## Required work
Count the lines in the records below that contain the string "pixels", matching case exactly. Reply with the number only.

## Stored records
################

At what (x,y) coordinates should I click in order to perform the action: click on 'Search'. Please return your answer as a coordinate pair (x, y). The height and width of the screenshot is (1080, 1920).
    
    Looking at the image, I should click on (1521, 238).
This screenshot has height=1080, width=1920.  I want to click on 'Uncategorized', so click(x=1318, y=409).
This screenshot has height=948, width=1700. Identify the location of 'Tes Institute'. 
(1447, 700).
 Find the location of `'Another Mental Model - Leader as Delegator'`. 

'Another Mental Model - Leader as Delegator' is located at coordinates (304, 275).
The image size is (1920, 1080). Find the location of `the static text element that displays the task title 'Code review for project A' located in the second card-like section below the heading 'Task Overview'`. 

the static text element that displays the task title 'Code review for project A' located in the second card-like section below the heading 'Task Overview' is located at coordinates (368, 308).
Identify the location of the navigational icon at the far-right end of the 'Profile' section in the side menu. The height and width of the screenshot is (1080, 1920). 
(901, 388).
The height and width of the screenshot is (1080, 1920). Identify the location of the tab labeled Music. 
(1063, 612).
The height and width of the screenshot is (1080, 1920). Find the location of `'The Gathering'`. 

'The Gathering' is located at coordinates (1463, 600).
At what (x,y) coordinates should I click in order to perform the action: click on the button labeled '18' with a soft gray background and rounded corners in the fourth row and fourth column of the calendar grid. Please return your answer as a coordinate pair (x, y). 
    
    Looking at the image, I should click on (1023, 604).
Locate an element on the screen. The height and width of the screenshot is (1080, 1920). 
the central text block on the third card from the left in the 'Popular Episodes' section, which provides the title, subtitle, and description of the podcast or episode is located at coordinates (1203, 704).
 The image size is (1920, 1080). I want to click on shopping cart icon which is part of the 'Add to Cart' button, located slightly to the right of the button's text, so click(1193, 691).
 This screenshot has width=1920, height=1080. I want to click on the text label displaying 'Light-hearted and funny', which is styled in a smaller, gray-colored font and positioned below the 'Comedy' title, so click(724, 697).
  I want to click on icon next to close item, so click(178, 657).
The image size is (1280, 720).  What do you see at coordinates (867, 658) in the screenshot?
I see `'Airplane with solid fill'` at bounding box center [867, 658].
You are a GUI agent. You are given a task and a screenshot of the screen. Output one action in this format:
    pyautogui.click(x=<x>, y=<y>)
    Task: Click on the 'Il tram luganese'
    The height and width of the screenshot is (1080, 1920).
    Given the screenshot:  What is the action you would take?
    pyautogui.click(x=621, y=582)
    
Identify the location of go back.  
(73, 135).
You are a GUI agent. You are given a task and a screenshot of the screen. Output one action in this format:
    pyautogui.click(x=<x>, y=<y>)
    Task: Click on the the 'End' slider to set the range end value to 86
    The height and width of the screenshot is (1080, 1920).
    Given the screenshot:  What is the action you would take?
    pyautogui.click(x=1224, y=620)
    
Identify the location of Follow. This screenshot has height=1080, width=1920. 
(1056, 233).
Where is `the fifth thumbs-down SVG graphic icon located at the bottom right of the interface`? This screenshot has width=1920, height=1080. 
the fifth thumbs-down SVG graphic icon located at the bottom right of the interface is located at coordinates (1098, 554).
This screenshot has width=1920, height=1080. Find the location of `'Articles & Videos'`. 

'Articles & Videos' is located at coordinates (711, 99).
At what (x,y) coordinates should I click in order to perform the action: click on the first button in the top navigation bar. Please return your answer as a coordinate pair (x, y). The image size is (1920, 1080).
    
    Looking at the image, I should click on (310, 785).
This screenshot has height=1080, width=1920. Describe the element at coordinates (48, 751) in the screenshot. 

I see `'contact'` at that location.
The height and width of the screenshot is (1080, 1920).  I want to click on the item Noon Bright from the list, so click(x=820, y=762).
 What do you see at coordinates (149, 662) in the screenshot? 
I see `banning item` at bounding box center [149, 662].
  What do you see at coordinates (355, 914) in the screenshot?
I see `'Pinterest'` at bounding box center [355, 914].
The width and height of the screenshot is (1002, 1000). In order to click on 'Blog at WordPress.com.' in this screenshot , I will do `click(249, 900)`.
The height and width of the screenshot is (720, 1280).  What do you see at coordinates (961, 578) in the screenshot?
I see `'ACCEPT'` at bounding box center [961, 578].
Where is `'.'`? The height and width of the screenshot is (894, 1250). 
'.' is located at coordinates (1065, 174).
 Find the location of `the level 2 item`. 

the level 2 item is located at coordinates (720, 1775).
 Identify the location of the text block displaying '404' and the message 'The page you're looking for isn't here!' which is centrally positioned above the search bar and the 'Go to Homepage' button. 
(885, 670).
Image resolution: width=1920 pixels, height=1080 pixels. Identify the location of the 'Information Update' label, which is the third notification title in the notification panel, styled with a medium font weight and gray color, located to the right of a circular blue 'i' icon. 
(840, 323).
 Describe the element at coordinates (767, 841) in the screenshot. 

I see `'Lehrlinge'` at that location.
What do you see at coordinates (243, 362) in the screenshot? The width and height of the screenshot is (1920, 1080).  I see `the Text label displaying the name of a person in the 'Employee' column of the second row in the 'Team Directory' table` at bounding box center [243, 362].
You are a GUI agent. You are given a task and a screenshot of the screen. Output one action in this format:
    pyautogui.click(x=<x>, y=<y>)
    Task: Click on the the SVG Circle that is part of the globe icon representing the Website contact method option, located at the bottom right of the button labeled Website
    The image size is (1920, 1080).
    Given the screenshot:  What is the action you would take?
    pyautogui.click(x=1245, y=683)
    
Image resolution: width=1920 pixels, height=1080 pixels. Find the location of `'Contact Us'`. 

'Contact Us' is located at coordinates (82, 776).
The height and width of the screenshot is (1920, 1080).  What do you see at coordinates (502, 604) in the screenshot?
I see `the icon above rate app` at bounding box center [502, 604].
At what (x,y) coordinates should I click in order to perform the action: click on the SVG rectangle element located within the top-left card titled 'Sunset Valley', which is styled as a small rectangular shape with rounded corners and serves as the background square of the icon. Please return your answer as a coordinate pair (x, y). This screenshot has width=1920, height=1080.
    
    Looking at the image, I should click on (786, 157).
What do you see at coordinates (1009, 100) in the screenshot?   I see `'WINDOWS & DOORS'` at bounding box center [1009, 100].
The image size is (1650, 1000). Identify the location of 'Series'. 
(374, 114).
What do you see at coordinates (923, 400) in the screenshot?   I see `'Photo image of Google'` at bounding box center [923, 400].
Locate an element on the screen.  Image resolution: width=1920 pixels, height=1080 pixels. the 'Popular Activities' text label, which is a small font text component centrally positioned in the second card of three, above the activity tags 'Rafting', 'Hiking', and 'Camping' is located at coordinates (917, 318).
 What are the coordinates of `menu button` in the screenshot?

################

## Solution
3